Explore the Daybooks

Dolph Andrus's Monumental Highway Expeditions Digital Exhibit

Sepia-toned archival photograph of Monument Valley's sandstone buttes rising from a desert landscape under a hazy sky

In the spring of 1917, Dolph Andrus of Bluff, Utah, set out to prove that Monument Valley could be opened to automobile tourism. Accompanied by dentist and photographer William H. Hopkins, Andrus completed an automobile journey through Monument Valley and on to Kayenta, Tuba City, and Lee's Ferry, Arizona. A second expedition later that summer — this time with photographer L.W. Clement, along with Andrus's wife Irene and daughter Torma traveling by burro — captured photographs of the natural bridges and monuments of the valley. This digital exhibit brings together images from both the Dolph Andrus Photograph Collection and the Dr.

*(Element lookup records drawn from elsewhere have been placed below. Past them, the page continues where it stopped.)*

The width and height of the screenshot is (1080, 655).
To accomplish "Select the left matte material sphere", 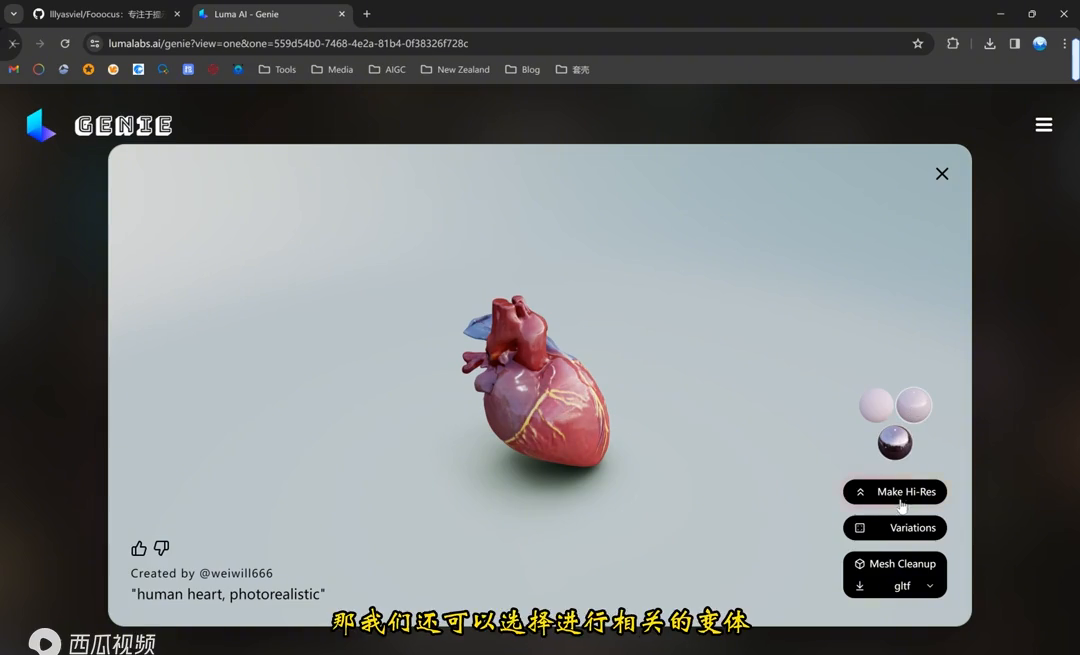I will pyautogui.click(x=876, y=406).
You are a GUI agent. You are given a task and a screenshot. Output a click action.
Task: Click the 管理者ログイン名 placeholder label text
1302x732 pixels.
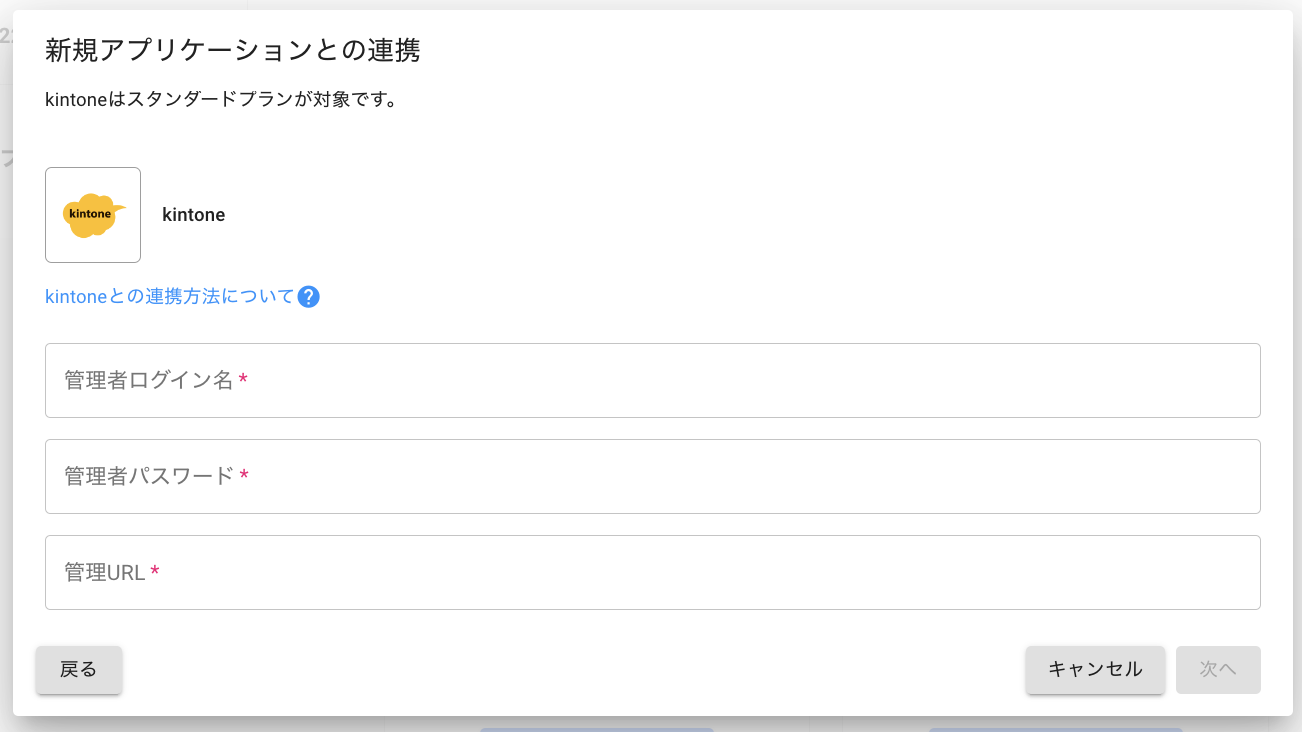148,381
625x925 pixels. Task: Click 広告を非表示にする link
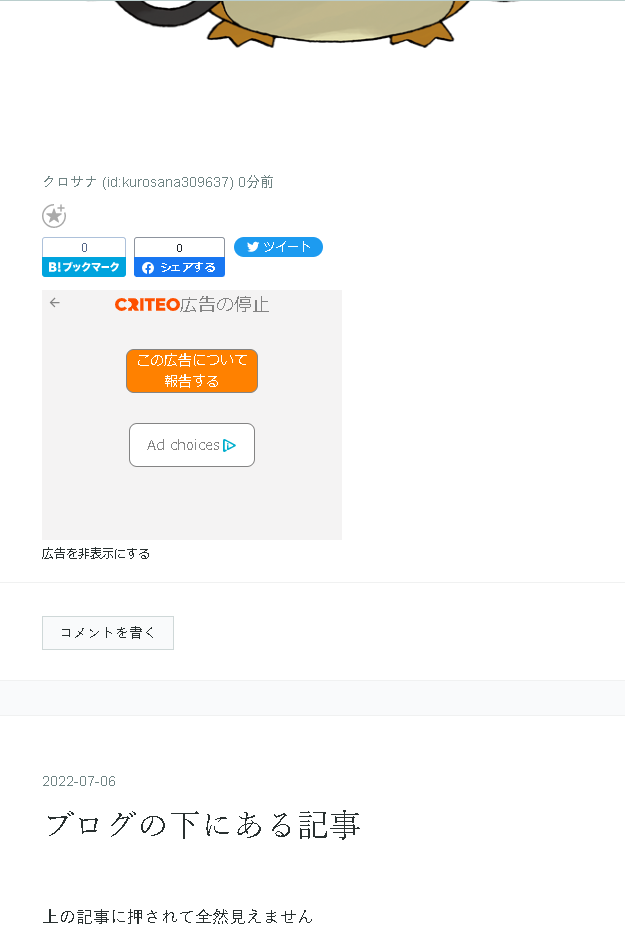tap(96, 553)
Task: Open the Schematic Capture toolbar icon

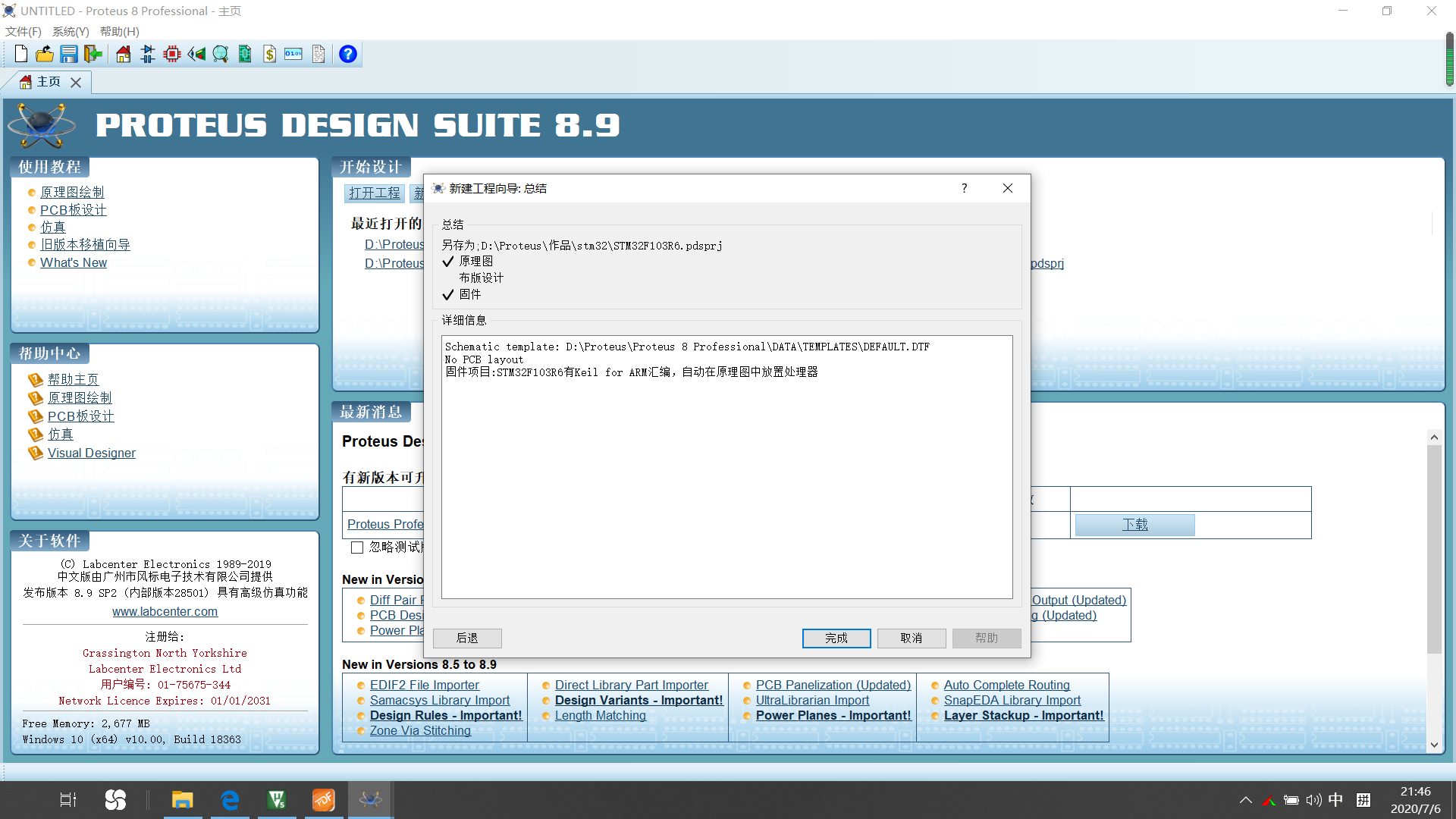Action: coord(148,54)
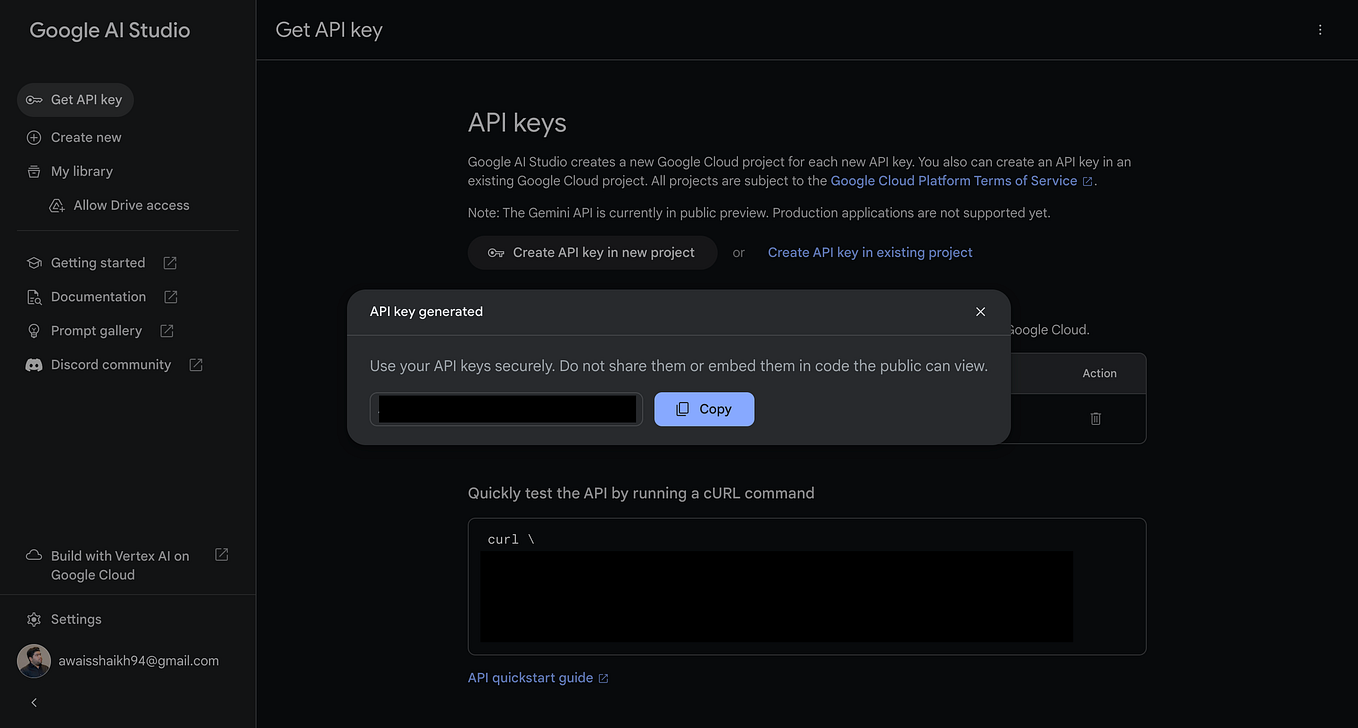The height and width of the screenshot is (728, 1358).
Task: Close the API key generated dialog
Action: click(980, 311)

William H. Hopkins Addendum Collection, featuring landscape photographs of Monument Valley, Natural Bridges National Monument, Zion National Park, the Colorado River, and the San Juan River.

View the Digital Exhibit

100 Years of National Parks: Zion National Park History LibGuide

The Virgin River flowing through Zion National Park canyon with red sandstone cliffs and green cottonwood trees

Congress created Zion National Park on November 19, 1919, but the area's history as a preserved natural environment dates to 1909, when it was first designated as a national monument. This LibGuide, curated by USU's Government Information Department, gathers digitized historic documents including a 1919 tourism pamphlet from the United States Railroad Administration, visitor circulars from the 1920s, and a 1937 park history written by naturalist A.M. Woodbury. The guide also provides links to the USGS geological survey of the Zion region and resources for researching other national parks through the HathiTrust, Library of Congress, and USU Special Collections.